# A small TV stand



## FDIII (Oct 15, 2014)

QS Ribbon Sapele Blocks and Hickory top slab.

Reactions: Like 5


----------



## DKMD (Oct 15, 2014)

Nice clean lines!

Reactions: Agree 1


----------



## Kevin (Oct 16, 2014)

Looks good. With that design you must not have kids.

Reactions: Agree 1


----------



## Mike1950 (Oct 16, 2014)

Kevin said:


> Looks good. With that design you must not have kids.

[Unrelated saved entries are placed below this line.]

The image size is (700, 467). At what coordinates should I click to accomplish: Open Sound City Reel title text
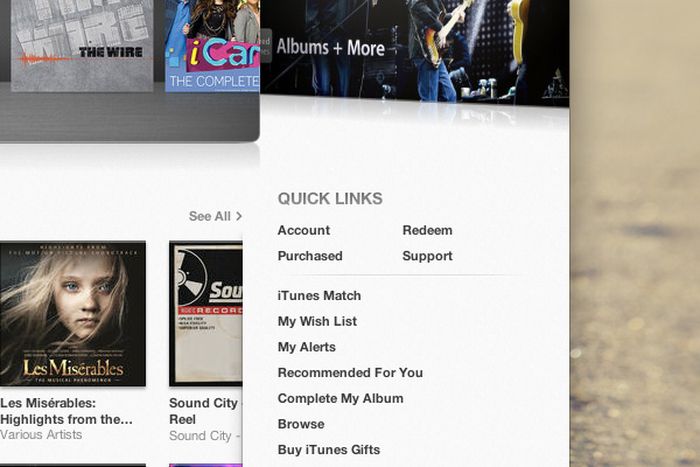(x=203, y=411)
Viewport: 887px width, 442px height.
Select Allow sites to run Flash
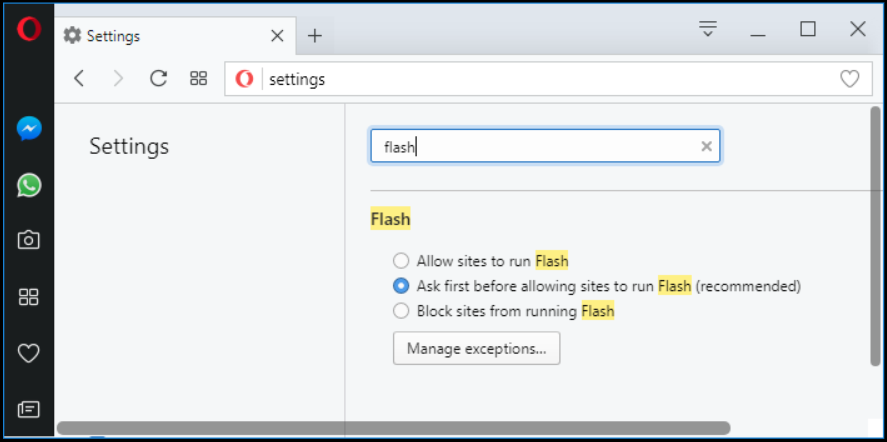401,261
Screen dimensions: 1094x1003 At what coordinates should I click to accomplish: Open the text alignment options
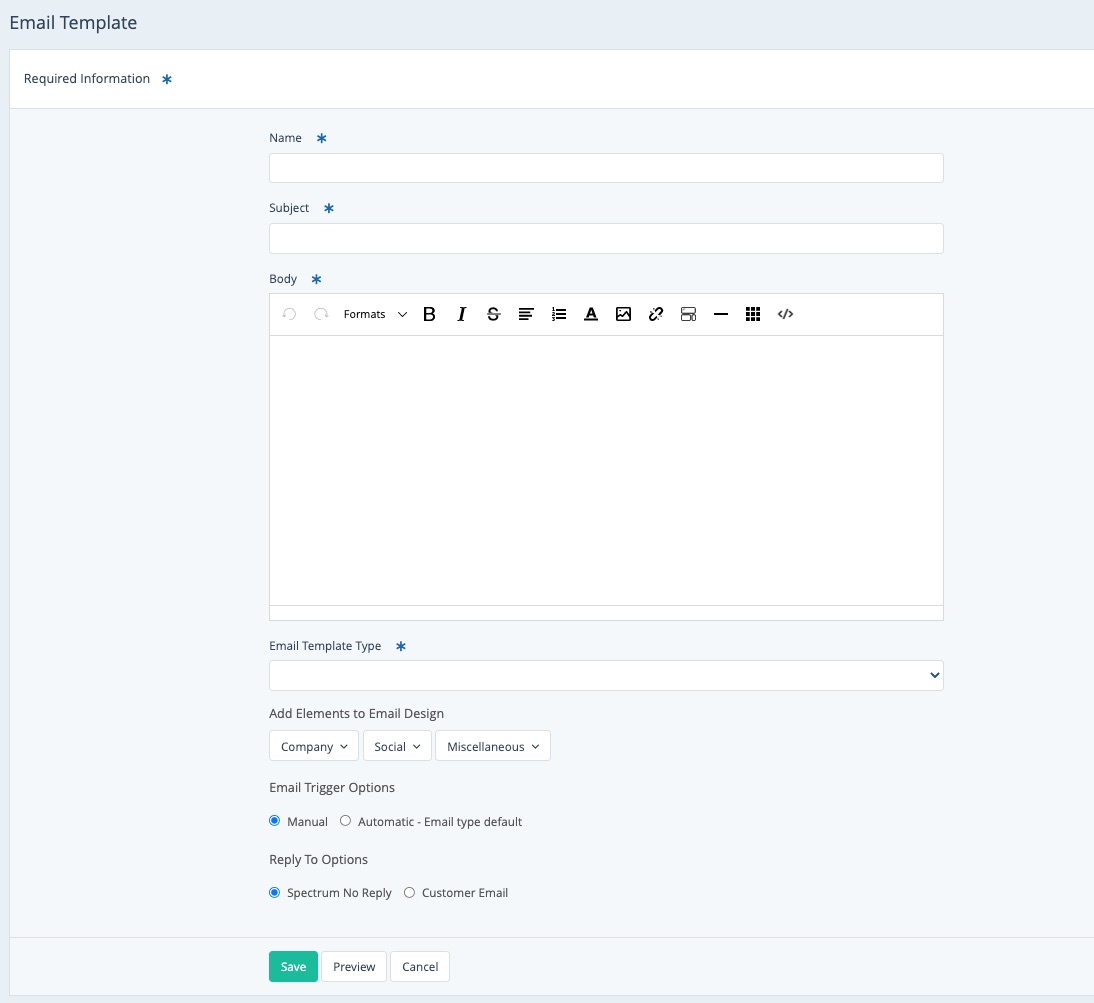pyautogui.click(x=526, y=314)
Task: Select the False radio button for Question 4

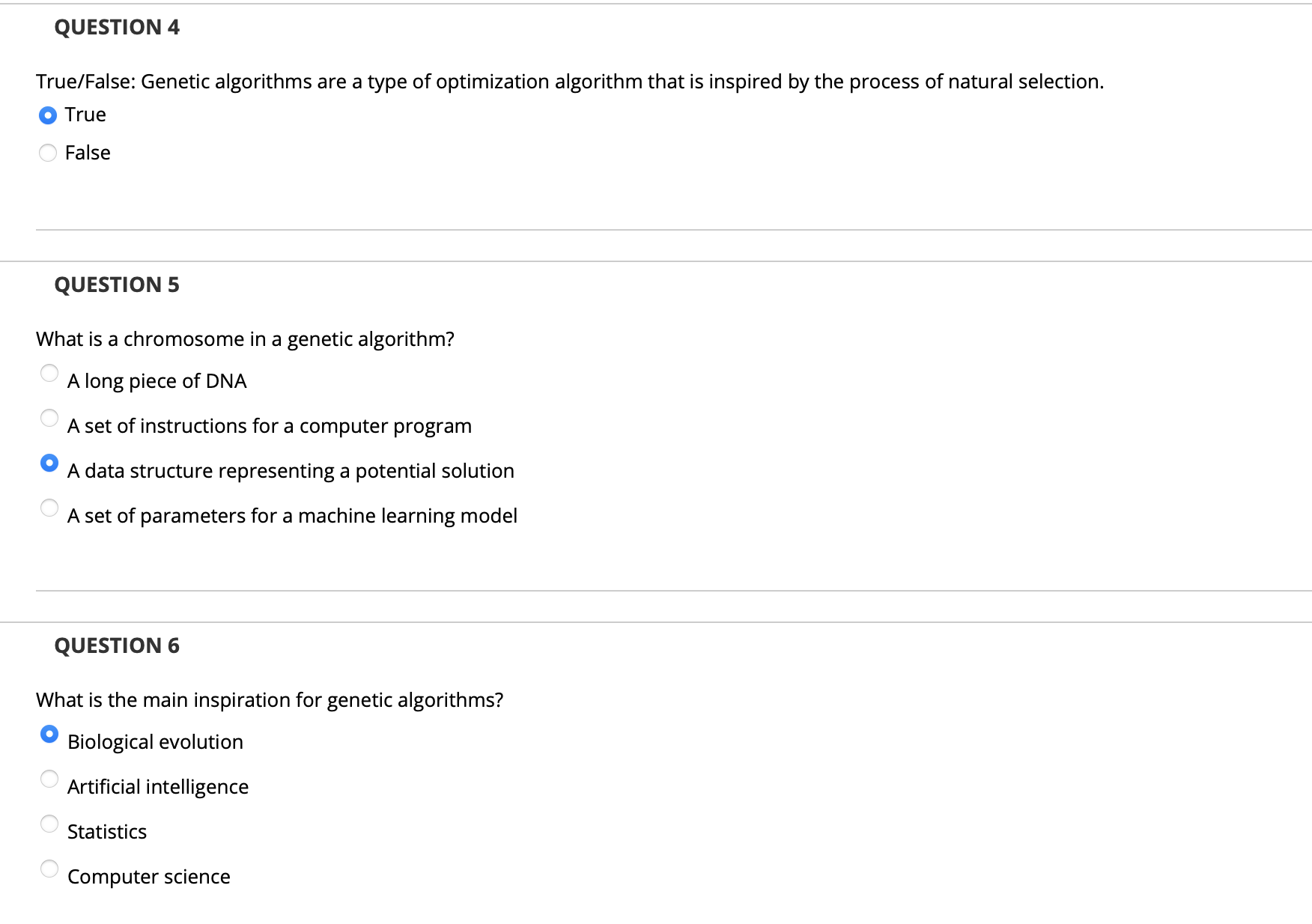Action: (48, 153)
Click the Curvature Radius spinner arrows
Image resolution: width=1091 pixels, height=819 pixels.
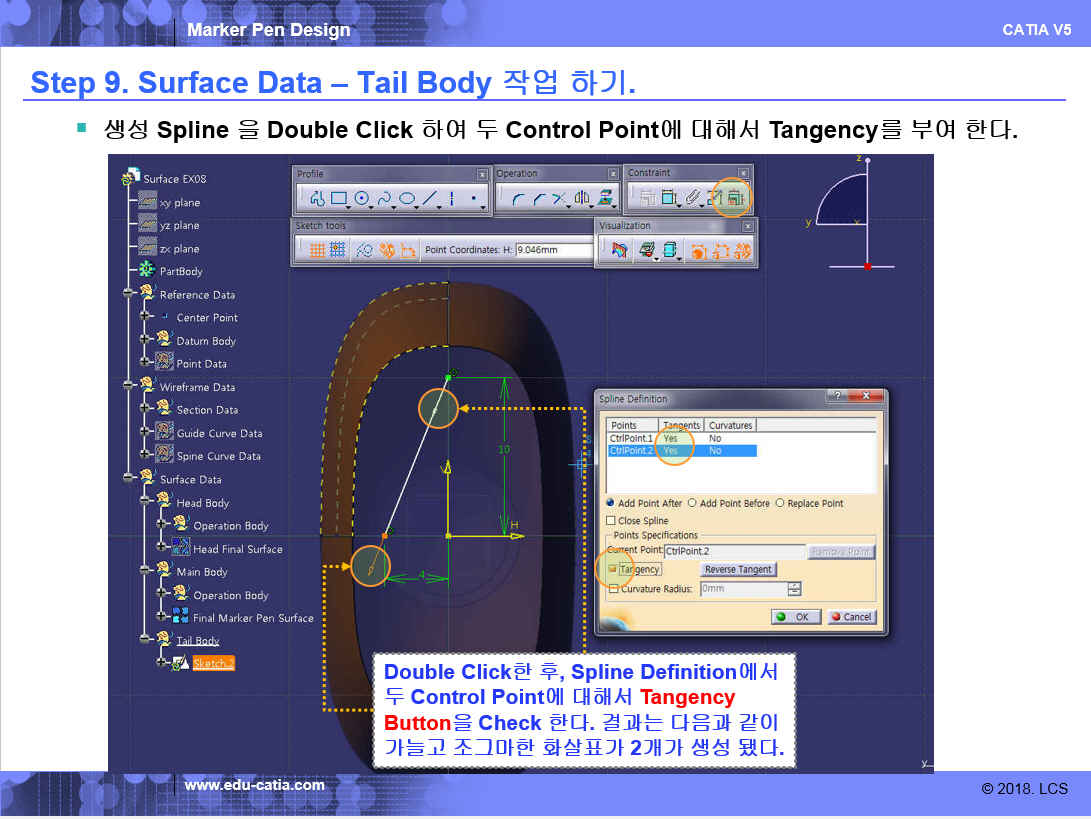[x=795, y=589]
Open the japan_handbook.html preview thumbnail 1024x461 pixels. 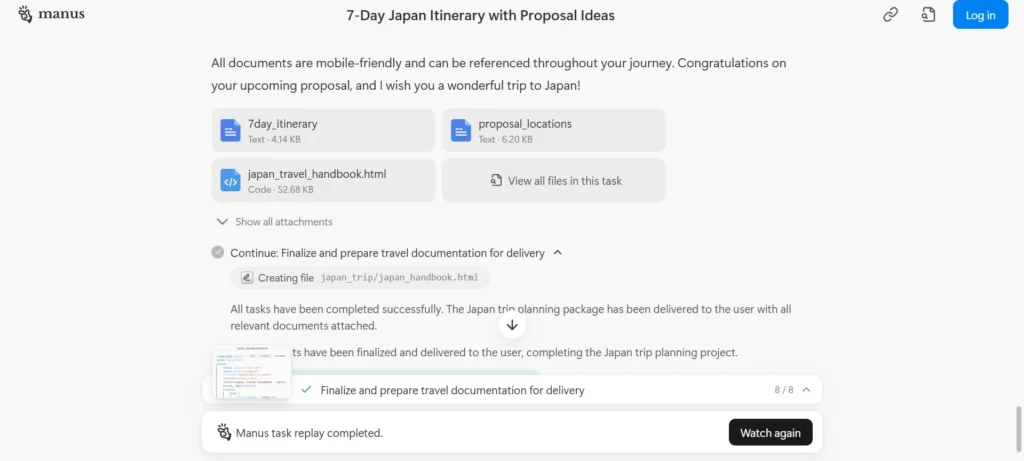click(252, 372)
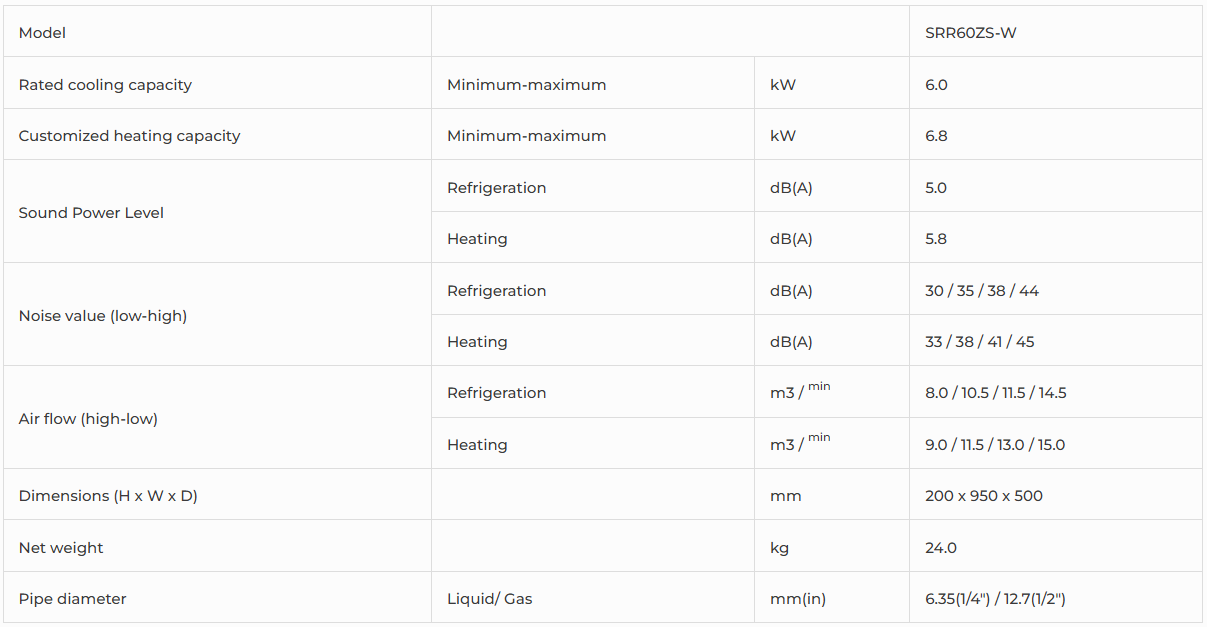Click the "Dimensions (H x W x D)" label

tap(108, 496)
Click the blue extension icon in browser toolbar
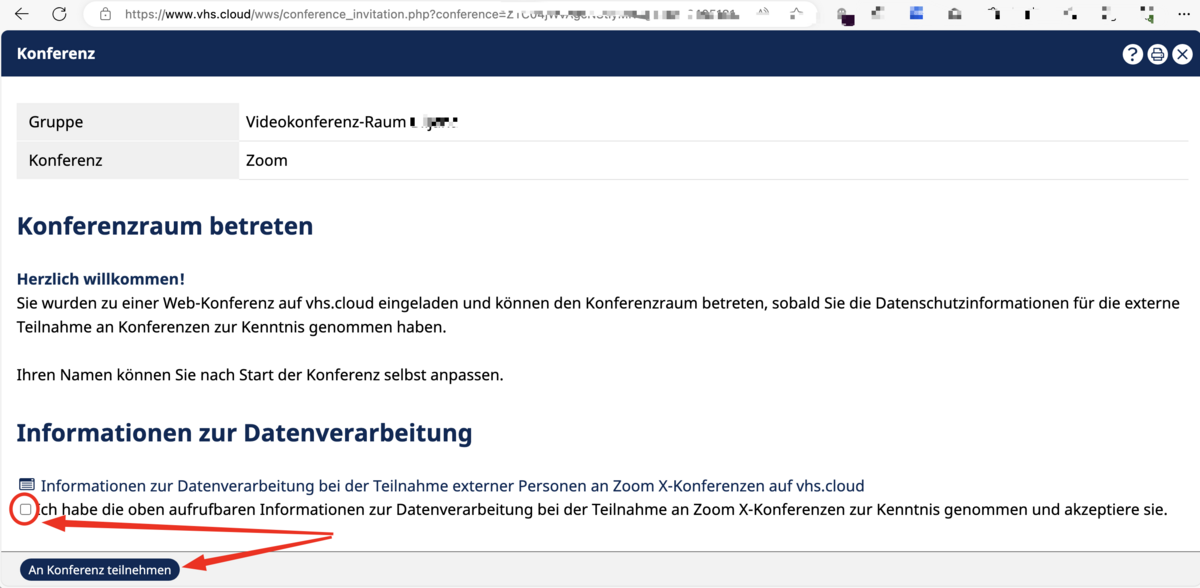Screen dimensions: 1200x588 (916, 14)
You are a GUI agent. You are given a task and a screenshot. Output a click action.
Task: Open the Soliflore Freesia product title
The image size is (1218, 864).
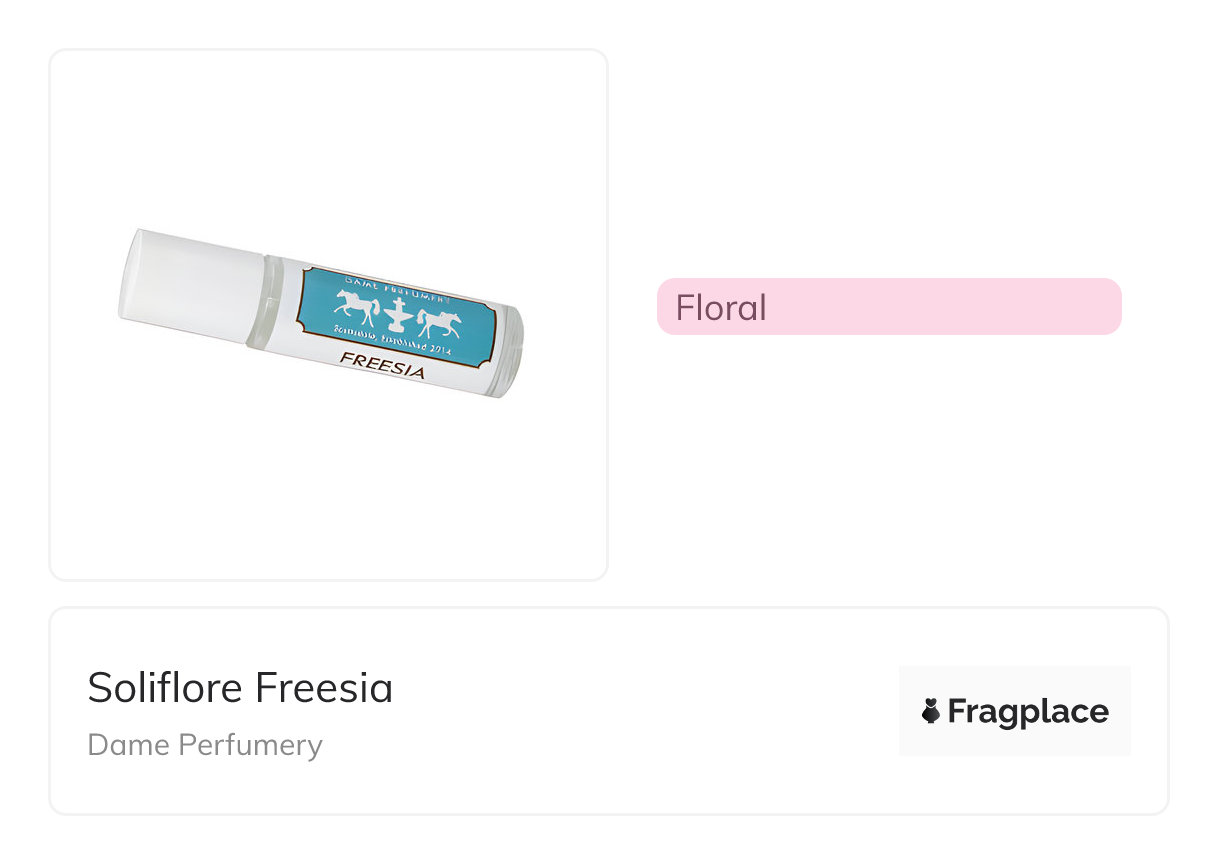pos(240,688)
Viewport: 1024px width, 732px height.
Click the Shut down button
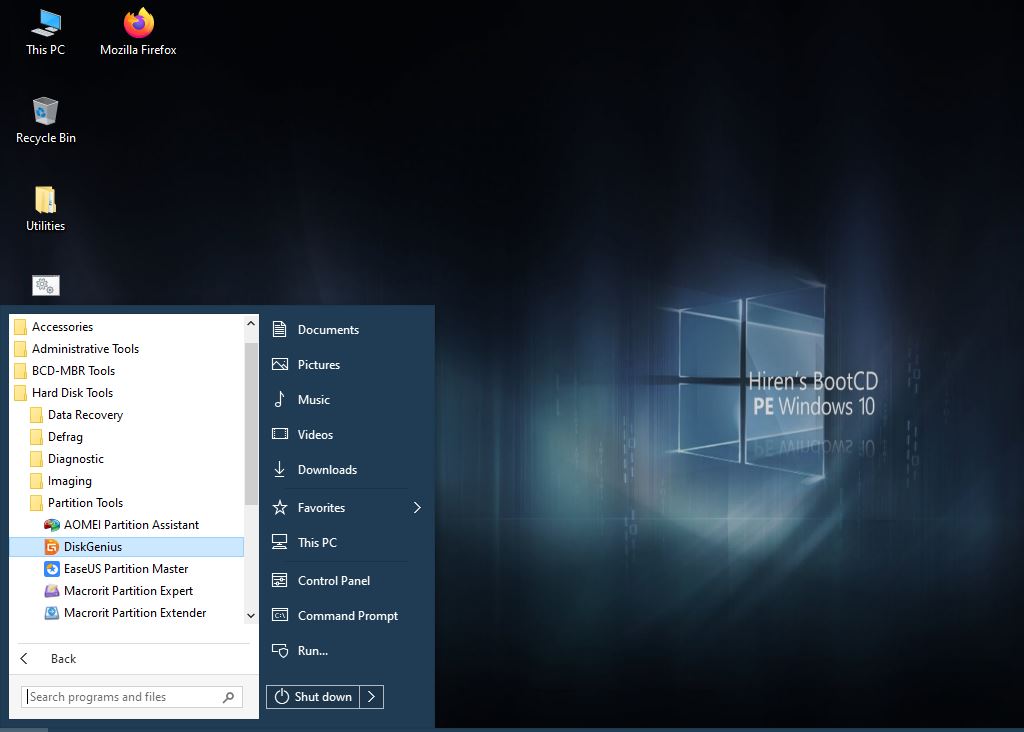tap(313, 697)
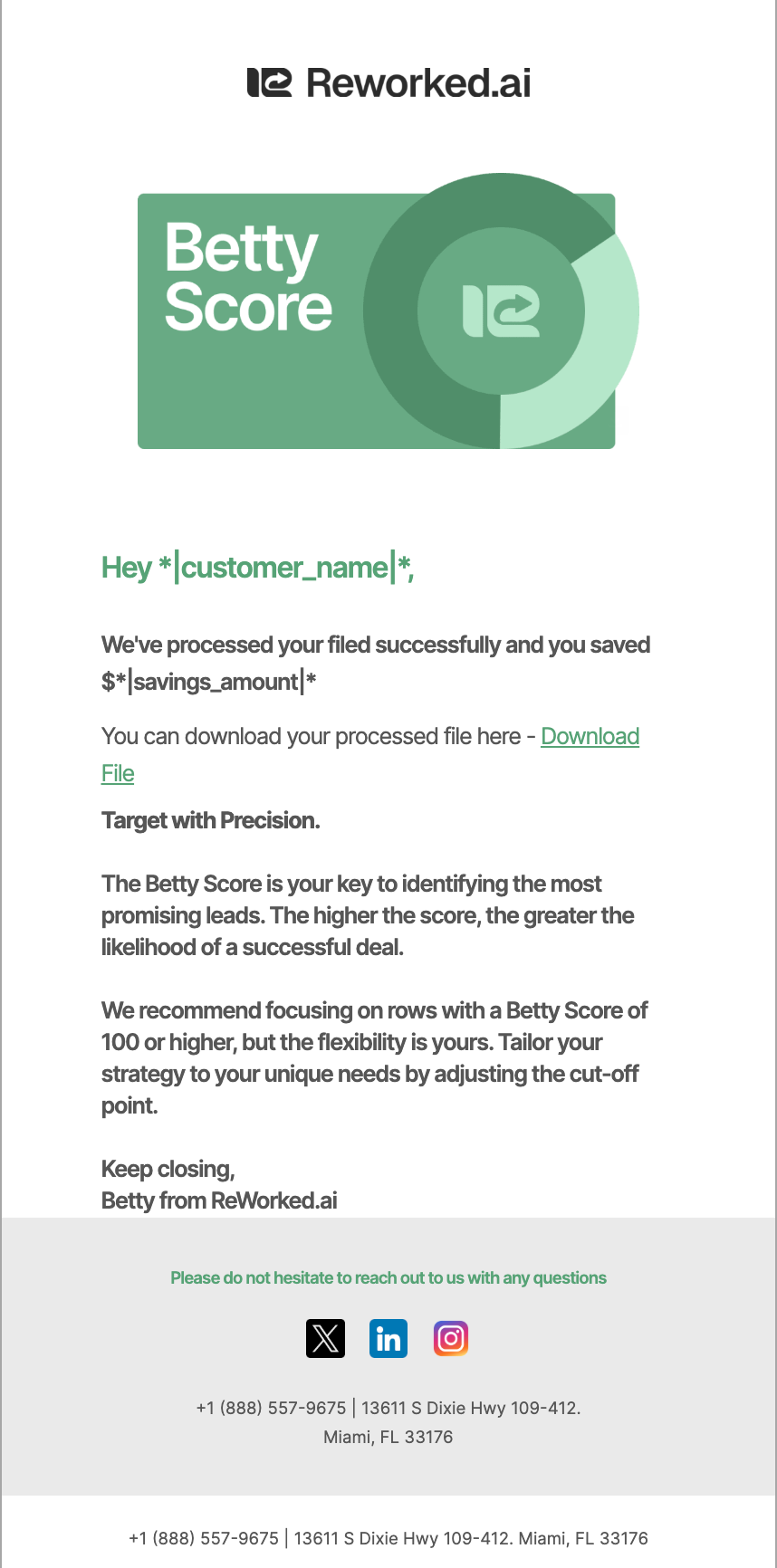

Funny!! I had the same thought. As I try to rein in my very rowdy 5 yr old grand daughter.................. Kids or heavy drinkers.........

nice wood and table.


----------



## JR Custom Calls (Oct 16, 2014)

Looks nice... but I agree with them, you clearly have no children, or if you do, they're all adults now.


----------



## FDIII (Oct 16, 2014)

lol yes I am a single 29 year old bachelor w/ no children at the moment.


----------



## FDIII (Oct 16, 2014)

that I know of at least ...........

Reactions: Funny 4


----------



## ripjack13 (Oct 16, 2014)

Nice...it reminds me of pi....

Reactions: Agree 1 | Funny 1


----------